Report every line of the records below that contains the word "sidebar".

Dataset entries:
[Start of Attachment]

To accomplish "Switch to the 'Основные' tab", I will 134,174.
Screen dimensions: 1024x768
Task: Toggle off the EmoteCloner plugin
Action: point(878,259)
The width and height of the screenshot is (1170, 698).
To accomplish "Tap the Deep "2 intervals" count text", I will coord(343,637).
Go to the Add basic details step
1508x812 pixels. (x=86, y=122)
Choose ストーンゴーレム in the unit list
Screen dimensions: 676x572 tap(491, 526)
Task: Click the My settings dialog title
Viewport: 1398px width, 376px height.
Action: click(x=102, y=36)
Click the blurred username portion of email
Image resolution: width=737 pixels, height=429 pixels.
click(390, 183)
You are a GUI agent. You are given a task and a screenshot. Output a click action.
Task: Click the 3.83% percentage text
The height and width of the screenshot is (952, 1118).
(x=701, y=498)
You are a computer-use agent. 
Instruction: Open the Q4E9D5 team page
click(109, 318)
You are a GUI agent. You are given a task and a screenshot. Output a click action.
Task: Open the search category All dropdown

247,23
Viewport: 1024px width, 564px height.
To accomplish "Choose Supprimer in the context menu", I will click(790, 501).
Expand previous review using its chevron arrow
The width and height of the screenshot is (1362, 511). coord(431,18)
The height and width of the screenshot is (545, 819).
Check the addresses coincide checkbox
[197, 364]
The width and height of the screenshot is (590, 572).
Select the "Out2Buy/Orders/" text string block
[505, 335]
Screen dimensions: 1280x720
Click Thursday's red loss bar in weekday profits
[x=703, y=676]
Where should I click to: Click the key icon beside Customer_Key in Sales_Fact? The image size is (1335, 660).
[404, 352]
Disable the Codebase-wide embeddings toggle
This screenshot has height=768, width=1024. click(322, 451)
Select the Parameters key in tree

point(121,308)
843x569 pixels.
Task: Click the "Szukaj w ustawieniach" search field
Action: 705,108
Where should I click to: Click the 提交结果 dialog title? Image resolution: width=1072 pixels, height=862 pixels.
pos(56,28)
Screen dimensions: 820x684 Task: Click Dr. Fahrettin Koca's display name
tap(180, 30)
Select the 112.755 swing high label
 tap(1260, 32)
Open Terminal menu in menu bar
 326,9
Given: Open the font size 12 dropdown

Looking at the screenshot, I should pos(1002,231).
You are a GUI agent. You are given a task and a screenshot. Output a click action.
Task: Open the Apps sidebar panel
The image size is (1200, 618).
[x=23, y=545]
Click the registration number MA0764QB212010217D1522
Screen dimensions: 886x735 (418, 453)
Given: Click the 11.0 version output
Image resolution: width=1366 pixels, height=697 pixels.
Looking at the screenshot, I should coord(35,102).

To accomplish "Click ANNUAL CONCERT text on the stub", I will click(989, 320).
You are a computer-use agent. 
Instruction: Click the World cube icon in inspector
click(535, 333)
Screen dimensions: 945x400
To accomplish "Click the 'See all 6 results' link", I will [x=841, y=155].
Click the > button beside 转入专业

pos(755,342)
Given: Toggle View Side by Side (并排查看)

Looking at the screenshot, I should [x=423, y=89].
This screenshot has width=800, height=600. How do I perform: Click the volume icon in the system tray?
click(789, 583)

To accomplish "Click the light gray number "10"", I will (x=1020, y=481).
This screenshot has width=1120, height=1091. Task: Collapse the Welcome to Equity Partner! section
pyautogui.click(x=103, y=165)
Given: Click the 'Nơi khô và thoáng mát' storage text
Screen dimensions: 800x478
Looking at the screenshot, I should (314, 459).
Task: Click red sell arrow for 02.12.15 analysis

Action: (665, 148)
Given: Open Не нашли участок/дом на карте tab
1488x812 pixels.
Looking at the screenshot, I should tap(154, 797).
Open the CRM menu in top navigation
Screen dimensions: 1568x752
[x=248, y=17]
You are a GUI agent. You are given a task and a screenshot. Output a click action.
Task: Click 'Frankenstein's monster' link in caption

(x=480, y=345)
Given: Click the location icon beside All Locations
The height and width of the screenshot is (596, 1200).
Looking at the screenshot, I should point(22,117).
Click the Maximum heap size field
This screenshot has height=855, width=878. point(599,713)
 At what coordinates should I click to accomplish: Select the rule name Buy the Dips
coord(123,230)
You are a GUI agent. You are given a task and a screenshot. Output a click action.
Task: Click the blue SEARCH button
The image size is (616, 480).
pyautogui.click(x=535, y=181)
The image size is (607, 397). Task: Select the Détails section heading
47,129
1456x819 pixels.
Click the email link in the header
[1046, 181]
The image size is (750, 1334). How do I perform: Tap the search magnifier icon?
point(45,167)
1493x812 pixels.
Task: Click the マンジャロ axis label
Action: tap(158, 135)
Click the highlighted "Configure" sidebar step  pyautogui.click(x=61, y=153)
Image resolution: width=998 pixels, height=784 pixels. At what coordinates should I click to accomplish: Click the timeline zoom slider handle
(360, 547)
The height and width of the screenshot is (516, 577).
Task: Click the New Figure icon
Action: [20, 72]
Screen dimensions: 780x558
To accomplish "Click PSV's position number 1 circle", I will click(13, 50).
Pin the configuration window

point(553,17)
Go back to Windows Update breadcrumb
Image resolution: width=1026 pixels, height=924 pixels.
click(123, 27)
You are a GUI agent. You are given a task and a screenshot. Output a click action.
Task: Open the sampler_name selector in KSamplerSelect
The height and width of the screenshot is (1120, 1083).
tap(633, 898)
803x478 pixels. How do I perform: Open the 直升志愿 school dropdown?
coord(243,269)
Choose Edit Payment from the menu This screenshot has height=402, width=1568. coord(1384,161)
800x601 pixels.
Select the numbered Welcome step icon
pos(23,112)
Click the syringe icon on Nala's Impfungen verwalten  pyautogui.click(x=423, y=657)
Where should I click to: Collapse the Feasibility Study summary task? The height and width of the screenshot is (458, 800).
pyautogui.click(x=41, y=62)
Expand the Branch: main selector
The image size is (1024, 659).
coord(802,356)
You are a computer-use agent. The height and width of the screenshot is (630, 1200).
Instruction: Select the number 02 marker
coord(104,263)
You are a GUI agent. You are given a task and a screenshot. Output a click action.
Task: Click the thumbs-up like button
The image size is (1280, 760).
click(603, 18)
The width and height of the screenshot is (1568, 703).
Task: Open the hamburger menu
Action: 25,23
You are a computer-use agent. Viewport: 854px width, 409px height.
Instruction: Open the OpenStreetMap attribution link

[End of Attachment]

▶ REPLY:
Task: Open the Apps sidebar panel
Click the highlighted "Configure" sidebar step  pyautogui.click(x=61, y=153)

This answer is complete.